That’s a reference to Seinfeld, incidentally. No Wifi for you! I’m not actually accusing the Singaporean authorities of attempting mass extermination of wireless network customers.
Yesterday I was in Singapore airport’s amazing new Terminal 3. As departure lounges go, it’s simply the most comfortable, spacious, organised and luxurious example that I have ever seen. If any of my readers are planning to do a Tom Hanks and spend ten years living in an airport, I recommend T3 at Changi. Anyway, I wanted some wireless, so I cranked my laptop up and was heartened by the promise of “Free WIFI”.
Unlike Hong Kong Airport’s free wireless, Singapore expects you to register and create a user account. Fair enough. However, some bright spark has written the system such that you do not choose your password when you create the account. And neither will it tell you your password when you’ve completed registration. It will only send the password to you by text message.
Now, that’s great. Except my mobile phone’s battery was completely dead because when I was packing for Singapore I’d only just returned to Hong Kong from three weeks on the road, I was hellishly jetlagged, and I completely failed to move my charger from the big suitcase to the small suitcase.

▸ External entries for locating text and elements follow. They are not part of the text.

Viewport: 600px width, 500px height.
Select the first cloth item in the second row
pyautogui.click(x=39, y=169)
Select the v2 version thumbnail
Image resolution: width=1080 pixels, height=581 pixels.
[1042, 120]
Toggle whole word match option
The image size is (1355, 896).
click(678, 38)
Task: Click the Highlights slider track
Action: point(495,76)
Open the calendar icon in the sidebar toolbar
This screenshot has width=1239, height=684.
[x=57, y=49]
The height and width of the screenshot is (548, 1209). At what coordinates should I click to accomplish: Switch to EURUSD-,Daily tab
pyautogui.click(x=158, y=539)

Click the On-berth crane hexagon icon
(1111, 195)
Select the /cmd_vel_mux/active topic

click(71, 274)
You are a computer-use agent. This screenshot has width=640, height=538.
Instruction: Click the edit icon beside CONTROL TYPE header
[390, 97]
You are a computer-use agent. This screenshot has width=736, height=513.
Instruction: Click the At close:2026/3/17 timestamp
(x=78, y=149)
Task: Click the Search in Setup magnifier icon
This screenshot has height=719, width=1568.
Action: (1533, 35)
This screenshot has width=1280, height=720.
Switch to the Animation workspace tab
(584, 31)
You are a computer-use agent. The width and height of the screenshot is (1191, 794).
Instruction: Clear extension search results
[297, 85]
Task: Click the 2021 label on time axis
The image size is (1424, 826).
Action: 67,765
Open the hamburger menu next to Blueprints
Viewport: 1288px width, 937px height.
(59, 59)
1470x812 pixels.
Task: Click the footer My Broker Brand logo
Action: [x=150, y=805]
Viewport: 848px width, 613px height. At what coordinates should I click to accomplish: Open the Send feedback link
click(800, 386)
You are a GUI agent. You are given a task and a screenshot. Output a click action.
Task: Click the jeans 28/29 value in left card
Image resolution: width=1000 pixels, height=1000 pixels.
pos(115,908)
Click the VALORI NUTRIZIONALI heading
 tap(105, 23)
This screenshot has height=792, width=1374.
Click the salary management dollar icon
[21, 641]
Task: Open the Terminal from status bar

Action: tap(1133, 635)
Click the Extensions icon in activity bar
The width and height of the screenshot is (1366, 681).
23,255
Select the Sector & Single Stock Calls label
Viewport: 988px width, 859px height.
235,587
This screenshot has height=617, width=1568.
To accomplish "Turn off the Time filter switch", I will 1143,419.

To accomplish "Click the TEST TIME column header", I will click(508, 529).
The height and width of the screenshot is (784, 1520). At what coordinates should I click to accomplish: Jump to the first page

But wait! Here in the small print there is a link: “I do not have a mobile phone”.
I clicked on it. A window popped out. “If you do not have a mobile phone, you can still use the airport’s free wireless. Simply call ….”, and then a phone number. Oh, right. How?
In truth, I am being churlish because I thought this was all so silly and unnecessary. Why not just give me the password on the screen? Or log me in automatically so I can retrieve the password by e-mail? It can’t be for identification. I carry a prepaid SIM that I use for such things anyway, so that I can provide a mobile phone number in total anonymity should I need to.
Actually, the Internet facilities in T3 are extraordinarily good – there are free, unrestricted (by Singaporean standards) Internet machines all over the terminal, and several desks where you can get AC power and cabled Internet for free, without registration, providing you’re carrying your own patch cable.
In fairness, it’s probably good assumption that any passenger with a laptop will have a mobile phone as well. However, good user interfaces should always provide a second option for such things, because forgetful doofuses like me do exist.